This dataset serves as training data for modeling the temperature field emanating from open-loop groundwater heat pumps.
The dataset was simulated in 2D with Feflow using cut-outs from interpolated hydrogeological measurements of the Munich, Germany, region. Heat pump locations are realistic positions, and extraction rates are adapted to fit the available groundwater.
To prepare the data for machine learning, it was transformed from unstructured to structured data (2560x2560 cells) with Python. Inputs consist of hydrogeological parameters such as hydraulic conductivity [m/d], log(conductivity), hydraulic head [m a.s.l.], hydraulic head gradient, transmissivity [m^2/d], aquifer thickness [m], and operational pump parameters such as maximum flow rate [m^3/d]. All hydrogeological parameters were extracted prior to heat pump operation. Additionally, the Darcy velocities in the x- and y-directions [m/d] before heat pump operation can be used (and are already part of the inputs), as they can be easily estimated from other input fields.
Heat pumps are operated under seasonal load as depicted in prepared/normed_flow_injection_series.npy and prepared/temperature_injection_series.npy. The former contains the normalized flow rates of the heat pumps, while the latter contains the corresponding injection temperatures.
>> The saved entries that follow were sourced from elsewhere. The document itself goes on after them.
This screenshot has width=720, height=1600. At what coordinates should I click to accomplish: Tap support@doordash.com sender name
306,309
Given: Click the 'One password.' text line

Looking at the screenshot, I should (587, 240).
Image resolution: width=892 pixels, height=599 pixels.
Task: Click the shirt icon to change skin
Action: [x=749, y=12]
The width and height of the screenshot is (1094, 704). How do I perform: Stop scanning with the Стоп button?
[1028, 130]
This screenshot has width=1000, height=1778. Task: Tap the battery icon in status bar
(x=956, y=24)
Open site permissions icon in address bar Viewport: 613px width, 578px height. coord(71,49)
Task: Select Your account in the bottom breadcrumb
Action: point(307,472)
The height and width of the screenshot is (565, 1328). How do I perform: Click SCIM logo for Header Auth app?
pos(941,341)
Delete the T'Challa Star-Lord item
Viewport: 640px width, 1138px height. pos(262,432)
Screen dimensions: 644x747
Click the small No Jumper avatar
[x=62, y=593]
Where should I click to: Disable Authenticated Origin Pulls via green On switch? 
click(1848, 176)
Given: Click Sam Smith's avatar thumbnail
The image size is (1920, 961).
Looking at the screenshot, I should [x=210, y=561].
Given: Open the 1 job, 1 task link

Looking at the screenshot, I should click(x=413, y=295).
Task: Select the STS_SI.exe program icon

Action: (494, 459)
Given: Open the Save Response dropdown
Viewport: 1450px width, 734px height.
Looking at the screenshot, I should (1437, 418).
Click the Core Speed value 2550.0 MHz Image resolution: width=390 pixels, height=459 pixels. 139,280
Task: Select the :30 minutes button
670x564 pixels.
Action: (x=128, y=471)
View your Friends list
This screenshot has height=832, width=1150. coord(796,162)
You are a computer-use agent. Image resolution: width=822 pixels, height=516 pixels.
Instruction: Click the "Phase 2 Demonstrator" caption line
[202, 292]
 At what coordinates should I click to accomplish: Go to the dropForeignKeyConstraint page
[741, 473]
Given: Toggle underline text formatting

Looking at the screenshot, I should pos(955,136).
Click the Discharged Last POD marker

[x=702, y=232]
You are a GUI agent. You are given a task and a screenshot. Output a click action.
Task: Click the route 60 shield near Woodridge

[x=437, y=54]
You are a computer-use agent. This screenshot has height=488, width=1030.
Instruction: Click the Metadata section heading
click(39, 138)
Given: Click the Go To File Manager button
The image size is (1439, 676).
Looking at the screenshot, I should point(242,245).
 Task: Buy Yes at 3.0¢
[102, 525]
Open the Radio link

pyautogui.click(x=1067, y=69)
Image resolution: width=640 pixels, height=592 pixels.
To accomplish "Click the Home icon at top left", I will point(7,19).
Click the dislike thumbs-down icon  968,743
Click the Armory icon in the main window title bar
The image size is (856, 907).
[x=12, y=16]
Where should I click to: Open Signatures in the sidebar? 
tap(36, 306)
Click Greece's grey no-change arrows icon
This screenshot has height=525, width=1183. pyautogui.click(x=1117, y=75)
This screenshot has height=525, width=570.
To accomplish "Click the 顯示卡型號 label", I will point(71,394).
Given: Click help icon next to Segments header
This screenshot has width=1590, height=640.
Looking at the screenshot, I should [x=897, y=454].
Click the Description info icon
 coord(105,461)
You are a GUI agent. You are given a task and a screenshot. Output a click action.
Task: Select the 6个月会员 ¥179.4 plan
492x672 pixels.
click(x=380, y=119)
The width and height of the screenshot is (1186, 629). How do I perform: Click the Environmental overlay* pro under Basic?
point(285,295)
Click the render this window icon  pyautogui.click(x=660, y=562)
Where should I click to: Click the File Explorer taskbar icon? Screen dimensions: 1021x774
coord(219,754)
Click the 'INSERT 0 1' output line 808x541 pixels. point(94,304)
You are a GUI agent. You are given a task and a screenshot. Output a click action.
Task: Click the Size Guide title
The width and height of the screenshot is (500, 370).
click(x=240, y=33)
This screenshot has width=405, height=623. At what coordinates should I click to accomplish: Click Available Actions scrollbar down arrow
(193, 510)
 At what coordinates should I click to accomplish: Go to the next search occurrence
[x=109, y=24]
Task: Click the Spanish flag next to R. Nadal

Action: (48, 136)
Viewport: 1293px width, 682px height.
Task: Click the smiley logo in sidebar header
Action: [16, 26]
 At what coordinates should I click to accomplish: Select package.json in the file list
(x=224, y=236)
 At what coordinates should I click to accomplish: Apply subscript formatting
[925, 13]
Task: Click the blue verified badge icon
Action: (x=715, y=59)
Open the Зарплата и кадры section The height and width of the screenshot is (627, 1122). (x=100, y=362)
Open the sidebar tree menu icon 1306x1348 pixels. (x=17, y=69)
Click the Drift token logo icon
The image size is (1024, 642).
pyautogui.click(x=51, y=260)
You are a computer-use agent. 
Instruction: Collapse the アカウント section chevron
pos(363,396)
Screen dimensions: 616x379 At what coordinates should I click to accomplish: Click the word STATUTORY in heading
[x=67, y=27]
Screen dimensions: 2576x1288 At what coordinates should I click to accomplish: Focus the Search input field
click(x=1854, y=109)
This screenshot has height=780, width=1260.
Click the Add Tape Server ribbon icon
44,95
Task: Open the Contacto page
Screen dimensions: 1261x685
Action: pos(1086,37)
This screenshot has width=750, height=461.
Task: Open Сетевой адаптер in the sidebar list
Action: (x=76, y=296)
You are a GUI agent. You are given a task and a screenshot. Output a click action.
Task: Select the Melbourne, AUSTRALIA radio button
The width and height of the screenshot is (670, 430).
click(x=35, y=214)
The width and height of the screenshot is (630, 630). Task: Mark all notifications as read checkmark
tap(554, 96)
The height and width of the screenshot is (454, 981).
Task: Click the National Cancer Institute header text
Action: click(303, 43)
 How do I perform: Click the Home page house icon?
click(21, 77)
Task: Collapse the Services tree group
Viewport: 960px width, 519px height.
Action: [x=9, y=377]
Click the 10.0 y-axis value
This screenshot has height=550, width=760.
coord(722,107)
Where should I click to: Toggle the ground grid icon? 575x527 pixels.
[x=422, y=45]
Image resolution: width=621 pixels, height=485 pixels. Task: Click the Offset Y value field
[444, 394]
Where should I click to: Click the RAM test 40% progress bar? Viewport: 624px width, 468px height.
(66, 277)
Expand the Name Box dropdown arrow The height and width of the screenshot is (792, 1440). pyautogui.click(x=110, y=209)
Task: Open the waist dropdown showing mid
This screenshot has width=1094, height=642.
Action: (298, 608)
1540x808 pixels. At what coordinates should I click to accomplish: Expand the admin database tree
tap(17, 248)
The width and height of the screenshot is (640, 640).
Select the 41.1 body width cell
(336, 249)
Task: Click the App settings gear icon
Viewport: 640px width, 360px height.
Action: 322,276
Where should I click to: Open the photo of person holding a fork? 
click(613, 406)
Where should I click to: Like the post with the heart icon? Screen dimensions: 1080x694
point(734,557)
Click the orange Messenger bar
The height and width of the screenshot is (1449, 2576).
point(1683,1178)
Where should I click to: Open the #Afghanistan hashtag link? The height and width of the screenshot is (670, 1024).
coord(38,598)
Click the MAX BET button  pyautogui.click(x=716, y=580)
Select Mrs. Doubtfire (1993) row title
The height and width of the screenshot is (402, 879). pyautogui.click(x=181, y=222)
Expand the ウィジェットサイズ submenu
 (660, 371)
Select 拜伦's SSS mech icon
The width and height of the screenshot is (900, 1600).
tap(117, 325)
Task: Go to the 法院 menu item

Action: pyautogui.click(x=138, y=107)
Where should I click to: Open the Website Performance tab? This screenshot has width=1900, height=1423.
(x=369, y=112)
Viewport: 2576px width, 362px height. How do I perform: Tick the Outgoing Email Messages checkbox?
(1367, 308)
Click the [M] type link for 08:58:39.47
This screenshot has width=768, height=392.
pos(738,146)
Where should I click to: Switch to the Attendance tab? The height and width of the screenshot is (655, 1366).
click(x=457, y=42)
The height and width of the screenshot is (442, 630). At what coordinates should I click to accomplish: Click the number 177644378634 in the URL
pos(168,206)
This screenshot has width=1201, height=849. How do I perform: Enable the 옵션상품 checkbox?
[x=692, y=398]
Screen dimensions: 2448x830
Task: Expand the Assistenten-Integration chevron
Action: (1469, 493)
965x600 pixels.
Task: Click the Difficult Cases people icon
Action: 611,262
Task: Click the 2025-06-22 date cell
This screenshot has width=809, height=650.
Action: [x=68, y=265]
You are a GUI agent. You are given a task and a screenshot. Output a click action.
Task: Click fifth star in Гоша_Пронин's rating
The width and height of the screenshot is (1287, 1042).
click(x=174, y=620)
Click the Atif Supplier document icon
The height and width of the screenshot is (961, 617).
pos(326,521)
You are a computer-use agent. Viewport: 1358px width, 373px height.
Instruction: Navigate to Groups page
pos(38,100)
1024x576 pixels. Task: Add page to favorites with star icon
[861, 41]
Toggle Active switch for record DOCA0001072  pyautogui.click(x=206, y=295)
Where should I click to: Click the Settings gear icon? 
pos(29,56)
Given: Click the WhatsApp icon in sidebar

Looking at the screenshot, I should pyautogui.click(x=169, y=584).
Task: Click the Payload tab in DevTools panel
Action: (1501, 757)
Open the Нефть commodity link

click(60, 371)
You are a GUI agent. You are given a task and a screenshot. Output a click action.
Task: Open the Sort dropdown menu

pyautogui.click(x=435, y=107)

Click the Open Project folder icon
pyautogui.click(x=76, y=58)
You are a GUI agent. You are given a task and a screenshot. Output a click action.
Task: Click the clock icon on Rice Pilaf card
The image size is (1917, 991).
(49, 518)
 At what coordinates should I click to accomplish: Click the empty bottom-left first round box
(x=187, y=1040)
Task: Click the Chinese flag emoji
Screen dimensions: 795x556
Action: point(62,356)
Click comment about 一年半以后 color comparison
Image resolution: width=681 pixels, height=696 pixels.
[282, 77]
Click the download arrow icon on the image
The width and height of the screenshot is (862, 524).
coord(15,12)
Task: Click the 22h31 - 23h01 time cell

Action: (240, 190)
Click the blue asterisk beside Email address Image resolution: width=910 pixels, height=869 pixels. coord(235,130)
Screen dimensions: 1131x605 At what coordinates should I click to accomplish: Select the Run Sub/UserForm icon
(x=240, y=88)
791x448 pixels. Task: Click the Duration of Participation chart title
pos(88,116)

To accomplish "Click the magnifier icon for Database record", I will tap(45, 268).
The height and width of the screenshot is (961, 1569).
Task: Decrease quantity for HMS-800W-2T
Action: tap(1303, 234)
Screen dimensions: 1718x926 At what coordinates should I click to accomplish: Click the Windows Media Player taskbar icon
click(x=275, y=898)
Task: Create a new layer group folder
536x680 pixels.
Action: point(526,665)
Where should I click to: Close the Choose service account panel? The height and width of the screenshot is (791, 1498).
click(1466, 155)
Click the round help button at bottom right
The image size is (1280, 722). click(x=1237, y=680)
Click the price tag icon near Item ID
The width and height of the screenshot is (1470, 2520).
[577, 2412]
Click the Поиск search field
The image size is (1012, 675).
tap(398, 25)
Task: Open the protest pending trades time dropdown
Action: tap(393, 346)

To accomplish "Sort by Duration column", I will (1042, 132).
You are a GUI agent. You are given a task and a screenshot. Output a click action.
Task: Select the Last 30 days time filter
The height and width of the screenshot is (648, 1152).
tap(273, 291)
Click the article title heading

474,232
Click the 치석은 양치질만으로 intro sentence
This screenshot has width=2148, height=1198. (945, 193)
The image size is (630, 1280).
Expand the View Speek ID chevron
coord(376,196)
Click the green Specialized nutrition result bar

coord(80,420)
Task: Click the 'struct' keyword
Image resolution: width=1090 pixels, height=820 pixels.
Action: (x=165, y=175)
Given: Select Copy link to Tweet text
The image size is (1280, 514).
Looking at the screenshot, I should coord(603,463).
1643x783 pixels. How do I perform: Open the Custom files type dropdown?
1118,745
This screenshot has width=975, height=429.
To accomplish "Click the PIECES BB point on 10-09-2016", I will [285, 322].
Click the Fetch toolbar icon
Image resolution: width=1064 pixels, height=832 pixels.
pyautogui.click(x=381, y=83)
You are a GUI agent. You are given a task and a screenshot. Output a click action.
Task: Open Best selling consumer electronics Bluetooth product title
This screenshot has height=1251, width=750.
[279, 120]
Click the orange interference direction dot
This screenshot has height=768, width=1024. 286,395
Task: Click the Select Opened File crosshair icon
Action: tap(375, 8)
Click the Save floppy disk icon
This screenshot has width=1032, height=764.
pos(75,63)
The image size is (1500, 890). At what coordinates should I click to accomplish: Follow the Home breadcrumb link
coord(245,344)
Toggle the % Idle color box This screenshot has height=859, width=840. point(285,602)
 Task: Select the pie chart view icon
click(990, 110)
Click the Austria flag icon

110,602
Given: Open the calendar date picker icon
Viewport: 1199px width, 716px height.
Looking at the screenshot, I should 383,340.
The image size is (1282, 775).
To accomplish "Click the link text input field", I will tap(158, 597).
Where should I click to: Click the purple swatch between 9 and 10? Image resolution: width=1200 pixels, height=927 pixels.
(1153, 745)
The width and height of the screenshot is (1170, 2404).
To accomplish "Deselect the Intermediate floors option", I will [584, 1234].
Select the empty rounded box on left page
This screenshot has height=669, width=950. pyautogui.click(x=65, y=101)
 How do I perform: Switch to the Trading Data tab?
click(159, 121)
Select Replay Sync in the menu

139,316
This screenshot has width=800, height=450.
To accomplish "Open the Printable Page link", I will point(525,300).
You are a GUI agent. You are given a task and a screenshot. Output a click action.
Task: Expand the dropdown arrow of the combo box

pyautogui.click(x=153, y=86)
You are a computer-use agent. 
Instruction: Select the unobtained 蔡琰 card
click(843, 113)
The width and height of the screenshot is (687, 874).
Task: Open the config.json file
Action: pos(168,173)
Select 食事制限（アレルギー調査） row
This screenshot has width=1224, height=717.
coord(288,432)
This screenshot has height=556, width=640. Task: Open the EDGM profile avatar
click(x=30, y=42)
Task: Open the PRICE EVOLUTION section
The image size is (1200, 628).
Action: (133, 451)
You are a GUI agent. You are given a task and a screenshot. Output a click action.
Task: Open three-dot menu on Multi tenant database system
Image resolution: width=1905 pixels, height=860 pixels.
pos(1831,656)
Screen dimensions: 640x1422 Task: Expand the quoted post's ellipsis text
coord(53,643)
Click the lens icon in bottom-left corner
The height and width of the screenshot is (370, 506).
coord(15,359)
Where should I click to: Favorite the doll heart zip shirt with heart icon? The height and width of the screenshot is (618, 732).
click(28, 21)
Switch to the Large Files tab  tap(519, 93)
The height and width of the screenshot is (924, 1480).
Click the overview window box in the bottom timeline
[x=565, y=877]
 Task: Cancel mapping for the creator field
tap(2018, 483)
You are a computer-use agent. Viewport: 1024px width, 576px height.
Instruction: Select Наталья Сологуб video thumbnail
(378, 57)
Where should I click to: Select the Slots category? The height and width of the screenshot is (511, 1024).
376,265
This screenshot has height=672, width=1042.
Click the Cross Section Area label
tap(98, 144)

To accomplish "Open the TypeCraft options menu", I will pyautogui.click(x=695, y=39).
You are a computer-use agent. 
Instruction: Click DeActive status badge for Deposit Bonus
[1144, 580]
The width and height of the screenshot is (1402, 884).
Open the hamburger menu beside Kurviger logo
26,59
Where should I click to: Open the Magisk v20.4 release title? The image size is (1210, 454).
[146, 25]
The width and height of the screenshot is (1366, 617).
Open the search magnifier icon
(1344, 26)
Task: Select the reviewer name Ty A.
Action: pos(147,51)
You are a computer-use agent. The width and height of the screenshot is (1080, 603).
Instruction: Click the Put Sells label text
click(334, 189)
The prepared data is split into training and validation data. Each contains a set of inputs (inputs_unnormed) and labels (labels_unnormed). The overall normalization information is contained in general/properties_info_normalization.yaml. The order of inputs is given by index_orig in the info-yaml.
The train and validation splits are mere suggestions and can be chosen differently.
The test data is hidden for final evaluation and only contains the last time step of the temperature label in a format of (N, C, H, W) with N being the number of samples, C the number of channels (1 in this case), and H and W the spatial dimensions of the grid.